Writing from the Rough: Poems About Grief
Remembering not to call
When I began to write poetry, it came soon after a long process of cautious, but radical, rebuilding of what had been an untenable relationship with my mother.
She was an aggressive woman who gave little quarter when it came to the needs and feelings of others, particularly children and especially her own. She was also very cleverly manipulative and if you were going to survive with your licence-for-free-will intact, you had to face up to that, stay alert (for surreptitious moves!) and, most importantly, you had to step up and fight your corner. And ‘Yes’ – even during the dying years.
I often say, rather ashamedly, ‘I’ve written some terrible stuff about my mother’. But, given a fully conscious awareness of this process, this necessity and tension, why would I avoid it in my writing? As poets, isn’t it important to explore how relationships work? To try to understand what it is we respond to and why? Isn’t ‘why we might tolerate and even become complicit in, abusive behaviour towards us’ – particularly given its devastating and lasting effects – as important to understand as tenderness and love? Surely, this is a topic that can’t be put out of bounds?

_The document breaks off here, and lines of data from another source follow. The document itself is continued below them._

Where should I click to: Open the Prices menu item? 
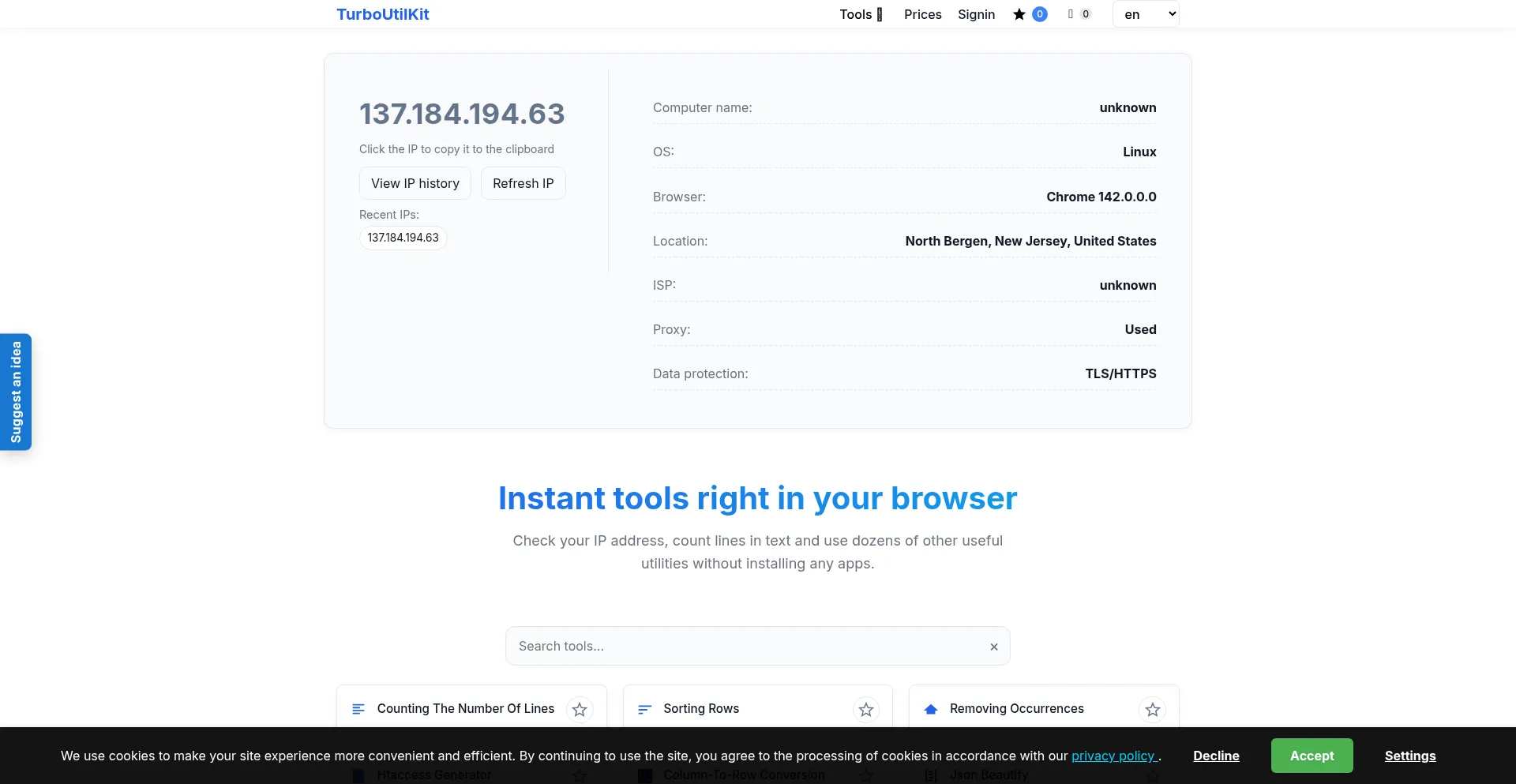pyautogui.click(x=922, y=13)
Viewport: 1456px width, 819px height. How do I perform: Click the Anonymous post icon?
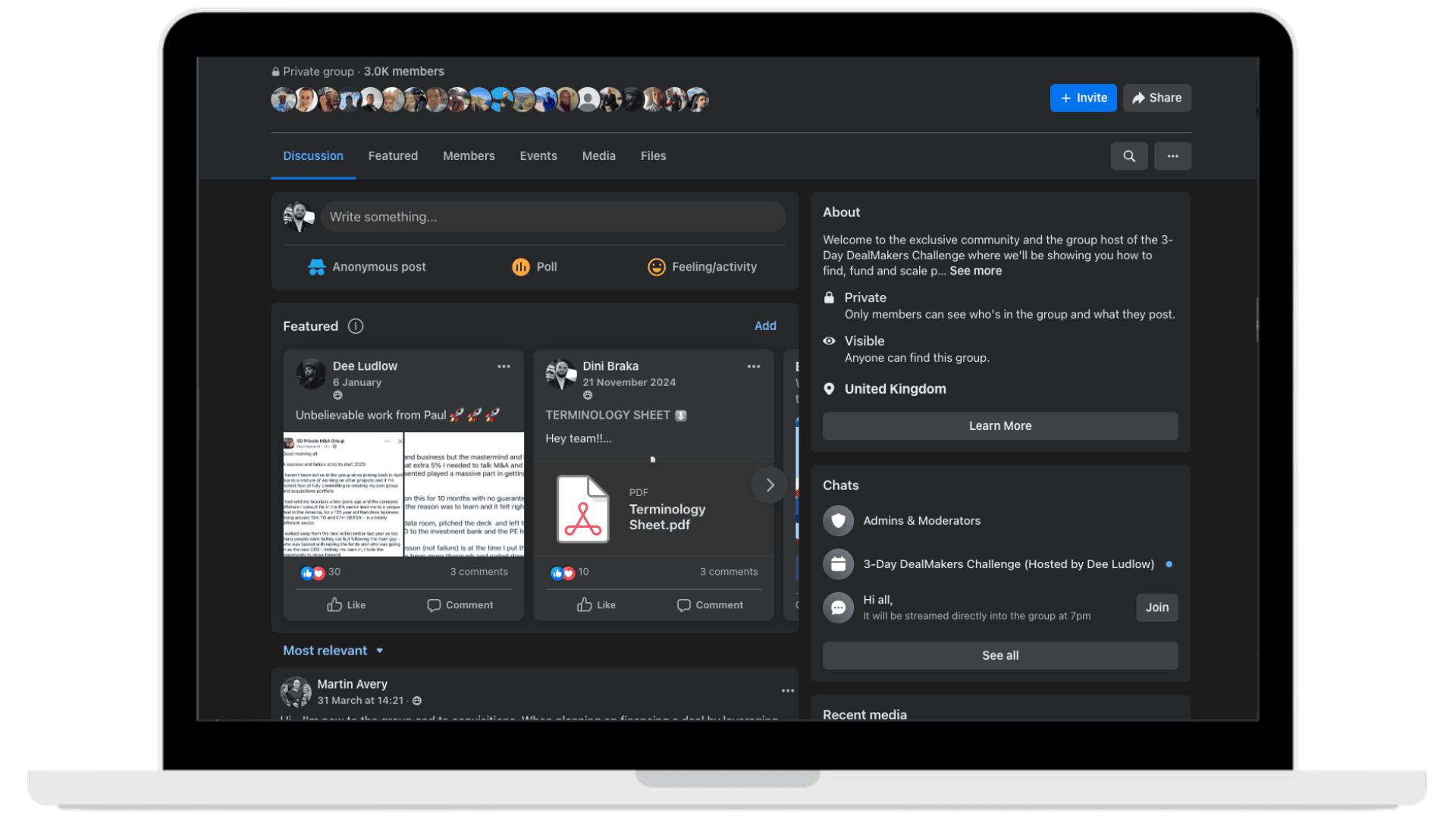click(x=316, y=267)
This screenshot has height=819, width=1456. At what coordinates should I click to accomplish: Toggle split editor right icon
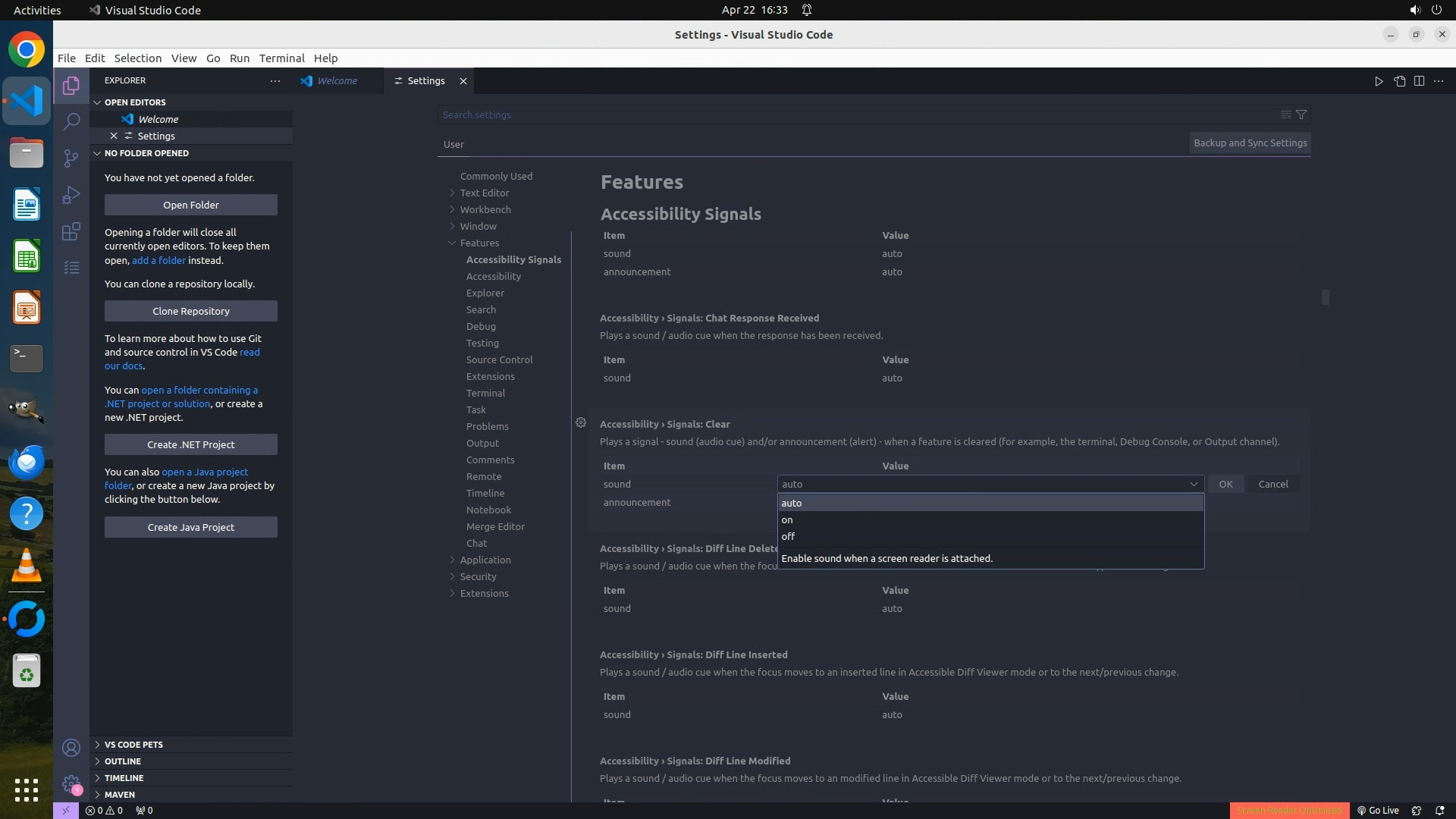pyautogui.click(x=1419, y=81)
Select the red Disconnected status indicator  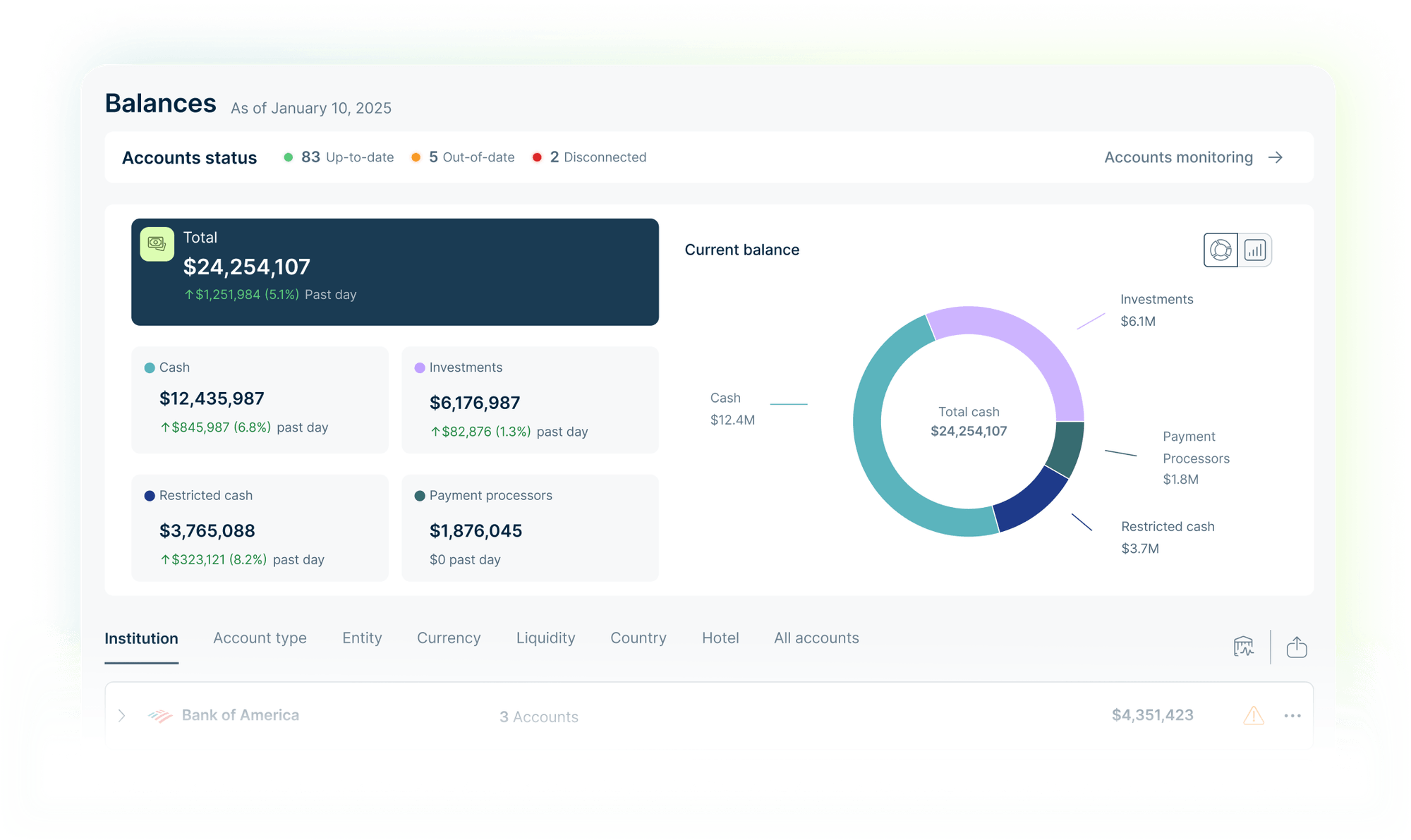coord(538,157)
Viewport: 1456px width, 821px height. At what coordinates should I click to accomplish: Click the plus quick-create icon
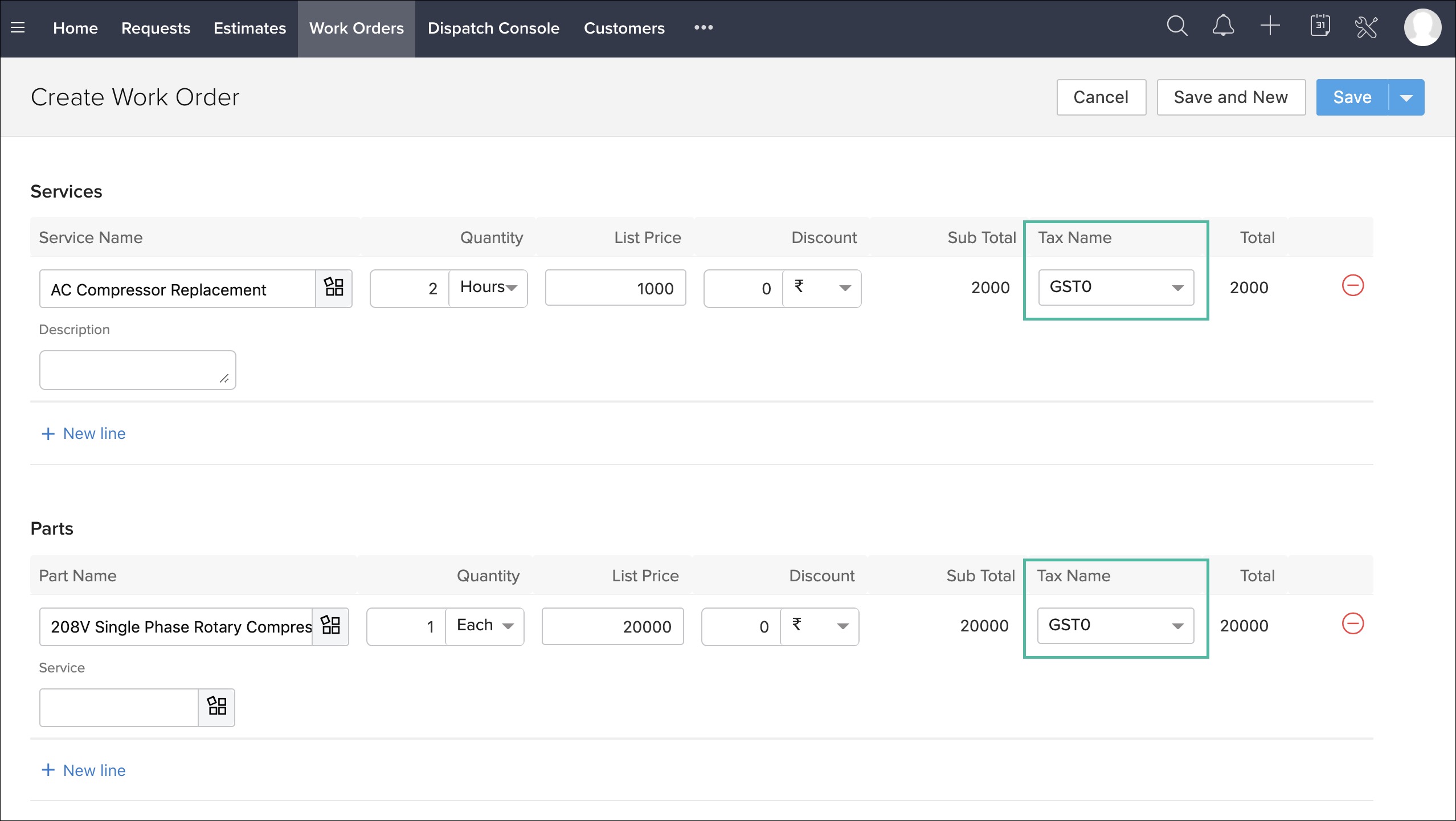(1270, 26)
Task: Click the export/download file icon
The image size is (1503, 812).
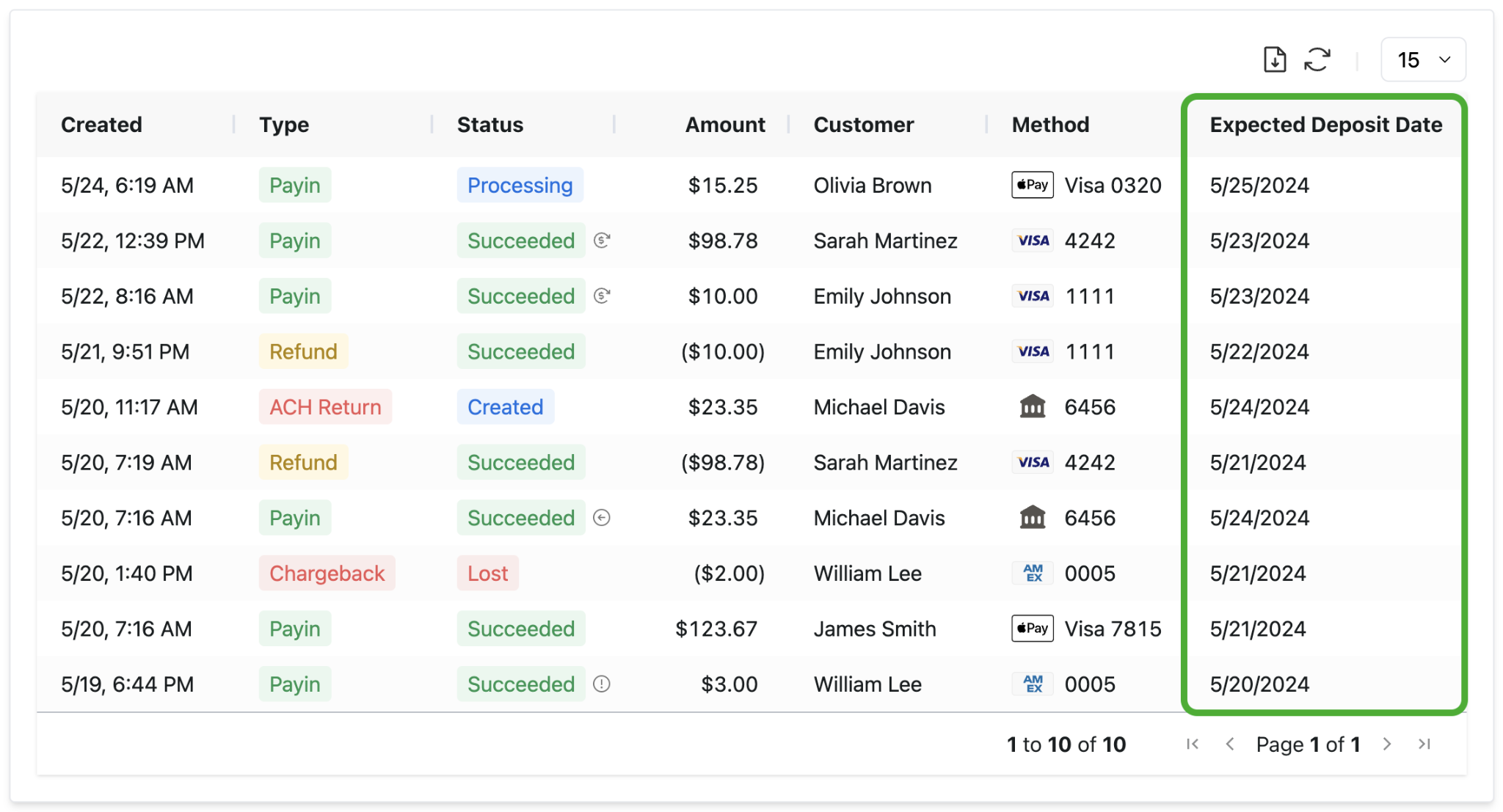Action: pos(1275,59)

So, what is this ‘terrible stuff’? In The Truth About My Mother, I acknowledge, “but not to her” – that “She may have saved me” (from the consequences of drunken behaviour) – because “A man stripped for flaying must live elsewhere”. In The Wad, in response to an imagined response from her, I say “this is how the road feels – somewhere between dismissed and hunted down”.
We were also, after the ‘rebuild’, seriously close friends. I love her and admire her and here I am, several years after her death, still missing her and finding myself about to ‘just give my mum a call’. I have tender poems about her too. In Drying the Flowers: “What am I to do with all the dead things / I’m too attached to?” I think, though, that writing about the rough with the smooth is as important as living with it.
We were lucky, my mother and father and I. She recovered, powerful and infuriating and against all expectation, from unconsciousness in intensive care. We were given the gift of more years – three years – in which we were able to spend more time together, to comfort each other and prepare, to address the previously-unsaid... in short, we were able to share some of the grieving process.
Most of the poems I wrote then had her in it, specifically or obliquely. I didn’t show her these poems – or many at all as she had made it clear early on that she planned not to think much of my poetry – but I learned to trust her capacity for rejecting my point of view and standing her own corner if she did see them. After her death, the timbre of my writing about her gradually changed and mellowed.
This was written about a year after she died.
Things my Mother Gave Me
Twin sisters. My birth. Her death.
And, somewhere in between, a fear of losing,
and of success;
of life without a man. The comfort of hot buttered eggs,
cut up rough; the word ‘oxters’ at my command.
A gran and grandad for a while, it would have served her
better to reject.
Hatred of manipulation, of its effects.
Where people are concerned, a willingness to understand
that she was scathingly dismissive of. Something tighter,
lonelier than fear,
of never being good enough. It wasn’t her
who gave me failure at my own death, yet,
she kept a note of mine for thirty five years, hidden
in a white leather writing case.
Later, friendship; a generosity of love-filled gifts:
a necklace of silver and black, a favourite photograph,
an oil painting of my cats. Laughter –
a world of it,
often when I needed it the most. And, yes, envy.
Of her strength. Of what she knew. Of her determination
to bluster through, knowing no words
for sorry,
and that nothing she could ever do could save
her daughters from the whole unpalatable mess.